We briefly tried Lync. It never worked very well on our Macs though, especially when we tried to talk, use cameras, and share screens all at once–one of those streams would inevitably freeze.

Appear.in was handy for quick one-on-one chats, but its participant limit was a blocker for further adoption.

Once we tried Zoom, it was game over. Zoom works for quick one-on-one chats, for standups, for recorded demos, and for large team meetings. Zoom rarely has any sort of streaming troubles, it’s easy to install, and it works on every device. Zoom stays out of the way and it works flawlessly darn near 100% of the time.
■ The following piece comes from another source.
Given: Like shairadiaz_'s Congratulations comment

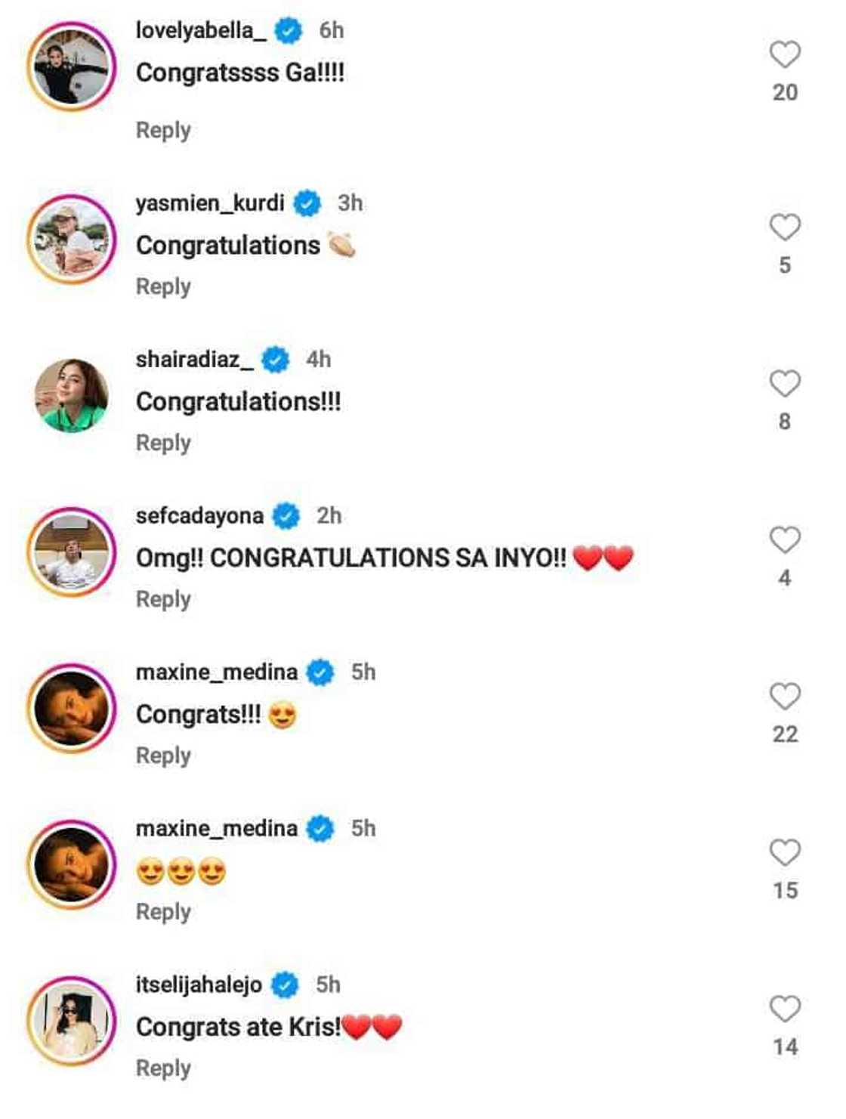Looking at the screenshot, I should 785,384.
We give a lot of credit to Zoom for our group succeeding with remote work. Thank you, Zoom!

Ceremonies

standup meeting with everyone connected to Zoom Daily standups are a staple within our teams. Some teams span 3 or 4 time zones, which can be a challenge. Every team talks about what times work best for standups, reviews, and sprint planning ceremonies. Teams occasionally rearrange ceremonies to accommodate changes in team members’ personal schedules. Not every meeting time is perfect for everyone, but teams have found times that work well enough for them.

Meeting Culture

Our Scrum Masters guide all of our teams to create working agreements. Since most of our teams have at least one remote team member, it’s common for those working agreements to include statements about catering to remote members.
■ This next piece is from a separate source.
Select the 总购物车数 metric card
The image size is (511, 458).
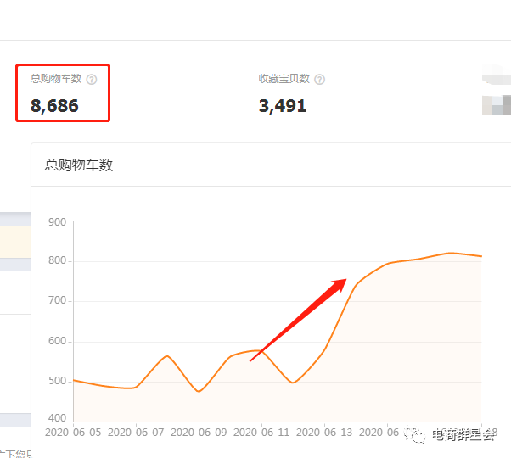pos(63,92)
Here are some common practices that we use for our meetings:

  • Establish a Zoom room for the team; everyone bookmarks it
  • Use that team Zoom room for all ceremonies
  • Assume there will be at least one remote attendee and include a Zoom link for all meetings
  • When joining a meeting in a conference room, connect Zoom to the phone if it isn’t already connected
  • Gain knowledge of which conference room phones don’t hear all corners of the table, and use our Blue Yeti USB Microphone and TV speakers in those rooms
  • Always turn on your camera!
  • Try to face the camera even when you’re talking to someone else in the same physical room as you

We follow these practices so religiously that even on the rare occasion when everyone is in the same room for standup, we find ourselves on Zoom anyway. As a result, we often don’t even connect the room’s TV because everyone in the room has their own laptop connected. This makes it easier to share your screen during any meeting because everyone is ready for it.

Slack

While our meeting culture is a huge part of how we foster remote work, Slack definitely plays a part too. Every team has a private team channel as well as a public team channel. The private team channel is used heavily for design decisions, logistics discussions, and more. The public channel is where partner teams engage. The pairing of private and public channels maintains a good signal-to-noise ratio for partner teams while removing any hesitation a team member might have in starting a team conversation in Slack.

Breaking the Seal

All it takes is one remote team member. Once a team assumes every meeting will have at least one remote attendee, then becoming that remote attendee is frictionless. Need to work from home for the day? No problem. Need to work from home one or two days per week? Not an issue. Need to leave the office for an appointment and work from a Starbucks for a couple hours? That’s quite all right. One of our teams recently became fully local, but the habit of catering to remote work was already in place and they’ve maintained it, allowing each of them to keep working from home on a regular basis.

Room to Grow

There’s still one area where our group can improve, and that’s with hiring remote employees. We haven’t yet gained the confidence to either hire someone as their first remote employer or to hire an entry-level remote employee. I’ll chalk this up to fear, uncertainty, and doubt; we’ll overcome that eventually.

Our group is happy with our remote work culture overall though. Working hard to include remote employees paved the way for our teams to find the freedom to work from home when needed. Once we were all comfortable working from home occasionally, it then became easier to work across time zones–there’s no need to rush to the office in the morning for a 7am call; just take it from home. We are now in a place where our work schedules are flexible and able to accommodate life easily.